State education officials say Tennessee schools performed better overall this year under the No Child Left Behind benchmark known as AYP, or Adequate Yearly Progress. AYP measures a school’s performance based on its reading, writing and math scores, as well as graduation and attendance rates.
Schools that don’t achieve AYP are placed on a high priority list. This year, 96 schools in Tennessee were placed on that list – that’s down from last year’s 159.
In Metro Nashville, Antioch High, Cora Howe Elementary, and Bellevue Middle, were among the 12 schools that came off the high priority list this year, but twelve new ones took their place for a total of 32.
Maplewood High, which has not been able to improve its low graduation rates, faces the most severe action of any Metro school this year – a reconstitution plan. That means the state intervenes and evaluates the school’s entire program.
Dr. Connie Smith is the state’s Executive Director in the Office of Innovation, Improvement and Accountability.
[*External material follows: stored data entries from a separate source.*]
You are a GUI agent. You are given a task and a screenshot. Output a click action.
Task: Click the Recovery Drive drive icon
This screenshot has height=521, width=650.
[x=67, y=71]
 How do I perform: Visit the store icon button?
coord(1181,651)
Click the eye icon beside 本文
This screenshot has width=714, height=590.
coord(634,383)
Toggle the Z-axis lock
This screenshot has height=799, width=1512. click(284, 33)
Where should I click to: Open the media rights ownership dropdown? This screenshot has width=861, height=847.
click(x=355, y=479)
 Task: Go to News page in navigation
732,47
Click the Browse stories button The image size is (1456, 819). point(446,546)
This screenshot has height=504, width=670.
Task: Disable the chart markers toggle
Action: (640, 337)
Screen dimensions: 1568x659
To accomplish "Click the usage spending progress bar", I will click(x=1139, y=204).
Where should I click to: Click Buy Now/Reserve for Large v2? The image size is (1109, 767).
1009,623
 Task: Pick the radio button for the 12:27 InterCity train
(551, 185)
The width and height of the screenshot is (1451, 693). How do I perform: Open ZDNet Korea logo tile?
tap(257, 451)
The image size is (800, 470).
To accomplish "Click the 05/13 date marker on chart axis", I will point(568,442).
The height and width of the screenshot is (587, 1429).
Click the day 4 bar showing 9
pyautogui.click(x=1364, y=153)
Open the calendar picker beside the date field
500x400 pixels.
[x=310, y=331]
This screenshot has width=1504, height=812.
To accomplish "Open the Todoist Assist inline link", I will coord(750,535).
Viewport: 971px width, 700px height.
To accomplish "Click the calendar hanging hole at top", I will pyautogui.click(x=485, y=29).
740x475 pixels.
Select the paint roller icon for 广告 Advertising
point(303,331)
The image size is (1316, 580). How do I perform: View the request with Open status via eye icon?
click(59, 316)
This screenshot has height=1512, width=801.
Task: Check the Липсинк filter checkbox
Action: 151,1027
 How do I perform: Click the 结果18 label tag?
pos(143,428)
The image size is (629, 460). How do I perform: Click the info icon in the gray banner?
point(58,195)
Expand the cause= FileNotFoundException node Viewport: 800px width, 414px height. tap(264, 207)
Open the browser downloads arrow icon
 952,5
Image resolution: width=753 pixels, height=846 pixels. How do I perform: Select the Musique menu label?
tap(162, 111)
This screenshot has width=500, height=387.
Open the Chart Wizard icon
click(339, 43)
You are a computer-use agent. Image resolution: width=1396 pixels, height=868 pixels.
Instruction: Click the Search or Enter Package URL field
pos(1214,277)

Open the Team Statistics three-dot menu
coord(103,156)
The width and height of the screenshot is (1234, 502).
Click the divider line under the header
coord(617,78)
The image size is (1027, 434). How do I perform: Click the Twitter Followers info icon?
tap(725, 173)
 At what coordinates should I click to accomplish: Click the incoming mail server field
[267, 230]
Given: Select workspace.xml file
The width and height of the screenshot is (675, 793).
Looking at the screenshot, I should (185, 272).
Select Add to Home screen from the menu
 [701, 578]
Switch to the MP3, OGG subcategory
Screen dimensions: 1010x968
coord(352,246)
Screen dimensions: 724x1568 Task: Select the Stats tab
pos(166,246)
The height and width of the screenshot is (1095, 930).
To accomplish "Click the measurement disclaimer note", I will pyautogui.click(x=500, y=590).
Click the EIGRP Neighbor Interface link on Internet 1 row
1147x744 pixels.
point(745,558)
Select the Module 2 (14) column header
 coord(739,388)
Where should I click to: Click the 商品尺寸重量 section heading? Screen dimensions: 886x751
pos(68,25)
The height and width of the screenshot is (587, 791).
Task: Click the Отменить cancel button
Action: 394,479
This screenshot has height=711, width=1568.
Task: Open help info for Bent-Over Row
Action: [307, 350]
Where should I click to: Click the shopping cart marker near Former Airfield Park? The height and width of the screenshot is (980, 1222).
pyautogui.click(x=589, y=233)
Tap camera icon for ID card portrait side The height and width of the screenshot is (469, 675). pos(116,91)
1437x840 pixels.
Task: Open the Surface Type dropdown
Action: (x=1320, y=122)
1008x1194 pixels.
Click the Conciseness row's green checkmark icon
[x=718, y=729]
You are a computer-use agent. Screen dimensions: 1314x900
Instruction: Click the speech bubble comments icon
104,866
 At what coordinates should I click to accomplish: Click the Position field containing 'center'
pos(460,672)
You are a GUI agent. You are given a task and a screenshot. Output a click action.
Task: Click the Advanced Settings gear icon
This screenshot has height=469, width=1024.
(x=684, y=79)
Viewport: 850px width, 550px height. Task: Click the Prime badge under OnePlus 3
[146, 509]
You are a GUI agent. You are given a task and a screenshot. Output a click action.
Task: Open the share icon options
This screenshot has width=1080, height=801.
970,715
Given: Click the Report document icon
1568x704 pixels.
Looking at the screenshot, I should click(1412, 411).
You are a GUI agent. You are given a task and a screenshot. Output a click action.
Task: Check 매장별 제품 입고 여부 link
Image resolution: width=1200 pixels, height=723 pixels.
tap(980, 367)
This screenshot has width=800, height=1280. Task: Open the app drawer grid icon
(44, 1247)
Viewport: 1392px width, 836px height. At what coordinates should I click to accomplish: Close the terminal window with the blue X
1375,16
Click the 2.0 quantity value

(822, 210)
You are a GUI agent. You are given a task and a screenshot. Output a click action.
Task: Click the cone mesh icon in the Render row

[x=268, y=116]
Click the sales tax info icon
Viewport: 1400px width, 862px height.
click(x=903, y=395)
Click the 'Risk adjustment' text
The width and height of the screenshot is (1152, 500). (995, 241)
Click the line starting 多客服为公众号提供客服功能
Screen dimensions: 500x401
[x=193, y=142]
She says the plan will be a collaboration between the state and Metro.
“We’re going to look at the curriculum, we’re going to look at the content, we’re going to look at the leadership of the school. We make decisions about the people in the school, what’s being taught, the schedule and everything about that school this year.”
Maplewood High is the first Metro Nashville school to be placed in reconstitution status.
Overall, Metro Davidson County is considered to be a high priority school system as are Cumberland, DeKalb, Maury, and Roberston county school systems in Middle Tennessee.